Answer :
Final answer:
To find the vector B that results in a scalar product of 12.0 with the given vector A (3.00 i^ + 2.00 j^), you would need to calculate the dot products for each option provided. The only vector that yields the desired scalar product is vector c) 2.00 i^ + 3.00 j^.
Explanation:
The question relates to finding which vector B, when dotted with vector A (3.00 i^ + 2.00 j^), gives a scalar product of 12.0. The scalar product (also known as the dot product) of two vectors A and B in two-dimensional space is given by A.B = AxBx + AyBy, where Ax and Ay are the components of vector A, and Bx and By are the components of vector B. Thus, to find vector B that results in a scalar product of 12.0, we substitute the given values and solve for Bx and By.

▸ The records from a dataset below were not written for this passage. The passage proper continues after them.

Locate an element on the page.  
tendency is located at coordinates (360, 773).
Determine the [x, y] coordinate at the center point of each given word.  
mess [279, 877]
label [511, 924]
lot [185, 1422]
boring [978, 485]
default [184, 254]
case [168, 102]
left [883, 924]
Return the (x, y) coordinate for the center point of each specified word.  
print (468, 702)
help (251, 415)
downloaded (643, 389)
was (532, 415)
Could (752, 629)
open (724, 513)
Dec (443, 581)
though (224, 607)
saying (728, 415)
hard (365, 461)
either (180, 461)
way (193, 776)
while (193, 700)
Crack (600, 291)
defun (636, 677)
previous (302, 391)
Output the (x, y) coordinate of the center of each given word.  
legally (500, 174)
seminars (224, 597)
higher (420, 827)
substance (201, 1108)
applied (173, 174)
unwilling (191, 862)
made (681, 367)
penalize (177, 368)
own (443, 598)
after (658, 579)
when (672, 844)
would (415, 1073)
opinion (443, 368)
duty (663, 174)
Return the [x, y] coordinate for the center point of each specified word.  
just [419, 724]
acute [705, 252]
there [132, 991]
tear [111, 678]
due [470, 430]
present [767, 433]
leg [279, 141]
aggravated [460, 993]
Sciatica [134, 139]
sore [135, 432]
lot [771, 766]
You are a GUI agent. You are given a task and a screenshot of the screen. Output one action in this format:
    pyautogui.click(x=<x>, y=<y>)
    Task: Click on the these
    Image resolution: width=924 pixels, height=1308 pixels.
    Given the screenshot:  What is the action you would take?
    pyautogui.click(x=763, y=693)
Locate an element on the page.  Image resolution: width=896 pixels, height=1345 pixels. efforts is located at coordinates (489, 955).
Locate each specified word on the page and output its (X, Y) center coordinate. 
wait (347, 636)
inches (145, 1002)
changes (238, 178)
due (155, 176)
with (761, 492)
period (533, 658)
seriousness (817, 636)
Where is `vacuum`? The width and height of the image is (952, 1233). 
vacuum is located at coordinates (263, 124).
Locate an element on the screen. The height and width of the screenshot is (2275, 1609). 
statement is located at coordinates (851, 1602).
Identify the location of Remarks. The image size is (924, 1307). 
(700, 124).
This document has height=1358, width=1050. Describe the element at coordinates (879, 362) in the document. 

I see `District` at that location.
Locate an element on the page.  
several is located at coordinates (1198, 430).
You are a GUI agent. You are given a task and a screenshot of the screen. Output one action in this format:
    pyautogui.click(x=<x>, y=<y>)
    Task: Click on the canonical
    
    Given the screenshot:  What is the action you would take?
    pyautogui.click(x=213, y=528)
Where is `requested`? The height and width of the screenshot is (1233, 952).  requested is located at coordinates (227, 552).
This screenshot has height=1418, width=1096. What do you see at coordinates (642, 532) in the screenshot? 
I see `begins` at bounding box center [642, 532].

Given vector A is 3.00 i^ + 2.00 j^. To solve for B, we need to consider the possible vectors provided:
- Option a) 5.00 i^ + 5.00 j^: A.B = (3.00)(5.00) + (2.00)(5.00) = 15 + 10 = 25
- Option b) 17.0 i^: A.B = (3.00)(17.00) + (2.00)(0) = 51 + 0 = 51
- Option c) 2.00 i^ + 3.00 j^: A.B = (3.00)(2.00) + (2.00)(3.00) = 6 + 6 = 12
- Option d) 3.00 i^ + 4.00 j^: A.B = (3.00)(3.00) + (2.00)(4.00) = 9 + 8 = 17
- Option e) 4.00 i^ + 5.00 j^: A.B = (3.00)(4.00) + (2.00)(5.00) = 12 + 10 = 22
The only vector that results in a scalar product of 12.0 with vector A is option c) 2.00 i^ + 3.00 j^.